How to efficiently create millions of overlapping raster tiles
When dealing with large amounts of raster spatial data, you will often find that operations become very slow to perform or just won’t run at all. Often this is the result of single-core processes or simply running out of RAM. Fortunately, in most situations, there is a solution to this issue. Simply chop your raster data into smaller parts and run multiple simultaneous operations. In this post, I will be covering the first half of this workflow; chopping up your data AKA ‘tiling’.
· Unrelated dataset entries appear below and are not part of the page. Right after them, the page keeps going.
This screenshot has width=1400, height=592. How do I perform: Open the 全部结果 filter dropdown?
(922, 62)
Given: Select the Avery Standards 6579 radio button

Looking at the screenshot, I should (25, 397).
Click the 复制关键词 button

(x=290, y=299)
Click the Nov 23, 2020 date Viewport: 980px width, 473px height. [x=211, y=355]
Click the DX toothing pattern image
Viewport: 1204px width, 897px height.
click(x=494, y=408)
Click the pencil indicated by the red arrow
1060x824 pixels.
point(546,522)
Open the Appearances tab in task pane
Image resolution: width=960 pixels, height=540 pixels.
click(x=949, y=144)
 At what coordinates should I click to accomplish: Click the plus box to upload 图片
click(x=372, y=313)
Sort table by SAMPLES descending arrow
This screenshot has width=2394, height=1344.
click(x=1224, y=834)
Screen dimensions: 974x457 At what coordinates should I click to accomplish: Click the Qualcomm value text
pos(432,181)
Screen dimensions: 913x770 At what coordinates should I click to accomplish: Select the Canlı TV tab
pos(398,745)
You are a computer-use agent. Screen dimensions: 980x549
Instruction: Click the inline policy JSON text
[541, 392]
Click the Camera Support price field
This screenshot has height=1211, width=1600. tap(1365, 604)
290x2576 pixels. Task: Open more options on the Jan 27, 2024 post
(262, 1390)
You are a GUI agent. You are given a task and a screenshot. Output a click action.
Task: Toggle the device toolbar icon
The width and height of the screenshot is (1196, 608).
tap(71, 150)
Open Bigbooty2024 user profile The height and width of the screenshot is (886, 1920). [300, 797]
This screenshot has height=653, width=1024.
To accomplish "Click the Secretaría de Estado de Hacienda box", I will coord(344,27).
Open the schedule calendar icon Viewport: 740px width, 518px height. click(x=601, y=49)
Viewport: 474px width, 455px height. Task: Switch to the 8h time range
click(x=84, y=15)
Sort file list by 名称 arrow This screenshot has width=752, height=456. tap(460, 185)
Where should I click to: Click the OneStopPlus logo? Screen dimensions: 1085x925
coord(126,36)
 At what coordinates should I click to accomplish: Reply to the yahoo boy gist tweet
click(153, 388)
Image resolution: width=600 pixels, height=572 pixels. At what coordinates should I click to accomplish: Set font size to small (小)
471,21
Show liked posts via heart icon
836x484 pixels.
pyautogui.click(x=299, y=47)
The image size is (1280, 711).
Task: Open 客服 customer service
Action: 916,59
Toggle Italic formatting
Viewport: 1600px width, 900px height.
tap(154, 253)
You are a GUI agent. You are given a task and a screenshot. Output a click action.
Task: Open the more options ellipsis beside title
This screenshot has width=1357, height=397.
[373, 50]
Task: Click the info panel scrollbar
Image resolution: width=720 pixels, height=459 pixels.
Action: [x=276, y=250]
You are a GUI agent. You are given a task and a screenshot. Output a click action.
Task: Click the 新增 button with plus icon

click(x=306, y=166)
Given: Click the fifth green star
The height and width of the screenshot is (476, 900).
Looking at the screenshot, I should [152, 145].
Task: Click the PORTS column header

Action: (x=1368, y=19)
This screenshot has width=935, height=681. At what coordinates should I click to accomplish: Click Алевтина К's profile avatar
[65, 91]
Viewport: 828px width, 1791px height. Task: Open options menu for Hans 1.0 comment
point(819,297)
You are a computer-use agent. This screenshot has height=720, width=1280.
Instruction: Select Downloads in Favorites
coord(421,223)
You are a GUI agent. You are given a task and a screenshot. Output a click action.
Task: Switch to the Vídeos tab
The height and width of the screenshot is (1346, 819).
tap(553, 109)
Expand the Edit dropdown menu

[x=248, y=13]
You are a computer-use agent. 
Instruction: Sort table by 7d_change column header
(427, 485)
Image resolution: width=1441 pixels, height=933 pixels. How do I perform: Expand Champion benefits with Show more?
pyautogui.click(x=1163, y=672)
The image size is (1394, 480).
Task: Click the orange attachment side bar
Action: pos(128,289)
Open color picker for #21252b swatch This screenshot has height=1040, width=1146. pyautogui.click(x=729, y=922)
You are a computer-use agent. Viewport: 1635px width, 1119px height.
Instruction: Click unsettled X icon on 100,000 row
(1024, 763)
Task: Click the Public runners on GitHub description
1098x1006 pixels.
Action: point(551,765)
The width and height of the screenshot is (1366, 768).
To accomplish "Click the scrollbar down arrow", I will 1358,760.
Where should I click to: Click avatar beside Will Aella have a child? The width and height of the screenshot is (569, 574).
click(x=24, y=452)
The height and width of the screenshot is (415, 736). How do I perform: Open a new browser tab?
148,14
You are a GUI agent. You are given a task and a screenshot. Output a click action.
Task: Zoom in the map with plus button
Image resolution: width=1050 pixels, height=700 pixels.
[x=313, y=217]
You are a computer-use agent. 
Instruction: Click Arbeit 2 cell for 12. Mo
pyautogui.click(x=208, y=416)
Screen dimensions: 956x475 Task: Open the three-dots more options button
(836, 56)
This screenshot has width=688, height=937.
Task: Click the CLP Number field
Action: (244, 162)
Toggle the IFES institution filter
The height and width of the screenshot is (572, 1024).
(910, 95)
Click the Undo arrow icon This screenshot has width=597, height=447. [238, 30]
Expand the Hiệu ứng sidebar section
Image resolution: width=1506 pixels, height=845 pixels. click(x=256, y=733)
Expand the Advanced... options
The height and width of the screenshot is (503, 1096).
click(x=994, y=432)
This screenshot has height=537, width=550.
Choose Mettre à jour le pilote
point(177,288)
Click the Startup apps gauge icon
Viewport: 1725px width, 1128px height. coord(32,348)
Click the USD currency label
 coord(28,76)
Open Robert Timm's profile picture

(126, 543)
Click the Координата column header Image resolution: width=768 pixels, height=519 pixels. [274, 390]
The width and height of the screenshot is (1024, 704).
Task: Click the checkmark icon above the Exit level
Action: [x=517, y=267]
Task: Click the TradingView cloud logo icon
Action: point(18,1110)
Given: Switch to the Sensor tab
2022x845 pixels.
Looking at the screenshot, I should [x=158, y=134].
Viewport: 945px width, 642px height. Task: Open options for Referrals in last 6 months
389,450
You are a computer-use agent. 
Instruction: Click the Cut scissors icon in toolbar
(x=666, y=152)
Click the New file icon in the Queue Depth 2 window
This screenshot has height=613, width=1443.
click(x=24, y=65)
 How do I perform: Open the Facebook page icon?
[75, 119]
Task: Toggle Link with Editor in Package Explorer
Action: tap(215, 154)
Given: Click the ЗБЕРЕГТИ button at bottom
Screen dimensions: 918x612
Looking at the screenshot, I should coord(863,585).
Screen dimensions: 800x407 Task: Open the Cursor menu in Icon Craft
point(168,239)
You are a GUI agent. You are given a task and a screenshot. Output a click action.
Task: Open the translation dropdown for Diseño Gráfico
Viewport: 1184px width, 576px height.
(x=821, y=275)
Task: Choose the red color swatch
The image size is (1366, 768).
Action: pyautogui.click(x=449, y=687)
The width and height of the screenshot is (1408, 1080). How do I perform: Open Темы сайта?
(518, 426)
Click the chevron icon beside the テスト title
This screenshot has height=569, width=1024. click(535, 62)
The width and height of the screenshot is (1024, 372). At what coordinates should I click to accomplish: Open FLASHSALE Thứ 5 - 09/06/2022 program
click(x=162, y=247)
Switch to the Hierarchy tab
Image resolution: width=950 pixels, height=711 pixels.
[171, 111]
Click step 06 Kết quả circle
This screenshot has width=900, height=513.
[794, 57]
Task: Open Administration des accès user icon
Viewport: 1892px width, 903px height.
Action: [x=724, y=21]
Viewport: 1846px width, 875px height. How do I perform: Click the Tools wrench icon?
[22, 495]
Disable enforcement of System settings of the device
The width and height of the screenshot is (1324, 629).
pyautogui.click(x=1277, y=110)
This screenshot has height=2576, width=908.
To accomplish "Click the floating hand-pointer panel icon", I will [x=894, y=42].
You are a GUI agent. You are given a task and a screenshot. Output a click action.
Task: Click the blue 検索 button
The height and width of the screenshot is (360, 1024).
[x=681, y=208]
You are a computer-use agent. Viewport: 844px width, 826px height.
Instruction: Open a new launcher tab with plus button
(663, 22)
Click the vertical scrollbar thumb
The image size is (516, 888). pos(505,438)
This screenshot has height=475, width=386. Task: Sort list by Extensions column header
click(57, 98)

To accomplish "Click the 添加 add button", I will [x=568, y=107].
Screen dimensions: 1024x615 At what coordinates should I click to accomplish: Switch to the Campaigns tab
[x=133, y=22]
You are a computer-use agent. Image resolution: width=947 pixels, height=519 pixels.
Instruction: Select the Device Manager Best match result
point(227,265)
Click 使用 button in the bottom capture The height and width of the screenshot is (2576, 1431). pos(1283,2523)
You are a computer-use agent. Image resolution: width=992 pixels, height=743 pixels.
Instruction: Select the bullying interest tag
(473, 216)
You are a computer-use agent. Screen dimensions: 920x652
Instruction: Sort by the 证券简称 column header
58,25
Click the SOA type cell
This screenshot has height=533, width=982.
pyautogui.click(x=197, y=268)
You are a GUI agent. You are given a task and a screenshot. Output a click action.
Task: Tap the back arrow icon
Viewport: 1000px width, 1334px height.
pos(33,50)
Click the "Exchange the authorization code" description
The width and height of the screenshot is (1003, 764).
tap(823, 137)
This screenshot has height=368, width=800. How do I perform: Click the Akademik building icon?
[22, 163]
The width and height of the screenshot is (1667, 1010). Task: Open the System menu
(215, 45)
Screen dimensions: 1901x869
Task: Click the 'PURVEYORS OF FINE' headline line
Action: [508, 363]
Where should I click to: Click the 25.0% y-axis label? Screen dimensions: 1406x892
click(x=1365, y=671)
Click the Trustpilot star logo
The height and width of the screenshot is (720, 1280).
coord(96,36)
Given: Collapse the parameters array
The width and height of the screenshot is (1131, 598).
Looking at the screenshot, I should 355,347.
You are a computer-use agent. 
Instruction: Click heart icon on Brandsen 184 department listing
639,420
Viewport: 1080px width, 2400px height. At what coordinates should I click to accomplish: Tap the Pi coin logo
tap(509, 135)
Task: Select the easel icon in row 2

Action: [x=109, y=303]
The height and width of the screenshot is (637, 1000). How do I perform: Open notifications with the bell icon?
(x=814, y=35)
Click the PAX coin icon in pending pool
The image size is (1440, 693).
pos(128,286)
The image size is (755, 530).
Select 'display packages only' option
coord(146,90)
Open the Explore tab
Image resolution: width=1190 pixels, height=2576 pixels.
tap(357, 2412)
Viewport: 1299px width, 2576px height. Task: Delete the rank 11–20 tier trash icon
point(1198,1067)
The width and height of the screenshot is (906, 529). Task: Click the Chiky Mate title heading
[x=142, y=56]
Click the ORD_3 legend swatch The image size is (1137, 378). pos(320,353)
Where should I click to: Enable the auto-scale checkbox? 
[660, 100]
This script is one of a handful of tools I use for preprocessing raster data for Deep Learning models, however, it works just as well for other raster datasets such as DEMs. This script expects your input data to be in the geotiff format with the extension ‘.tif’. However, it should handle any raster that GDAL will open. It also expects that you either have one or more input rasters, if you have multiple input rasters they should be edge matched and have the same resolution and projection. If they do not, you may get unexpected results.
It is worth noting that I have only run this code on Linux and macOS. I believe the multiprocess library (which this script uses extensively) operates slightly differently in different operating systems (beware Windows users).
Also thanks to Carlos Babativa Rodriguez for the help with this one.
The notebook starts by importing the necessary libraries. You will need to have all of these installed within your environment to run this notebook. In my particular case, I’m using Anaconda, so if my environment was lacking ‘tqdm’, I would head over to https://anaconda.org/conda-forge/tqdm and run the first install line on that page.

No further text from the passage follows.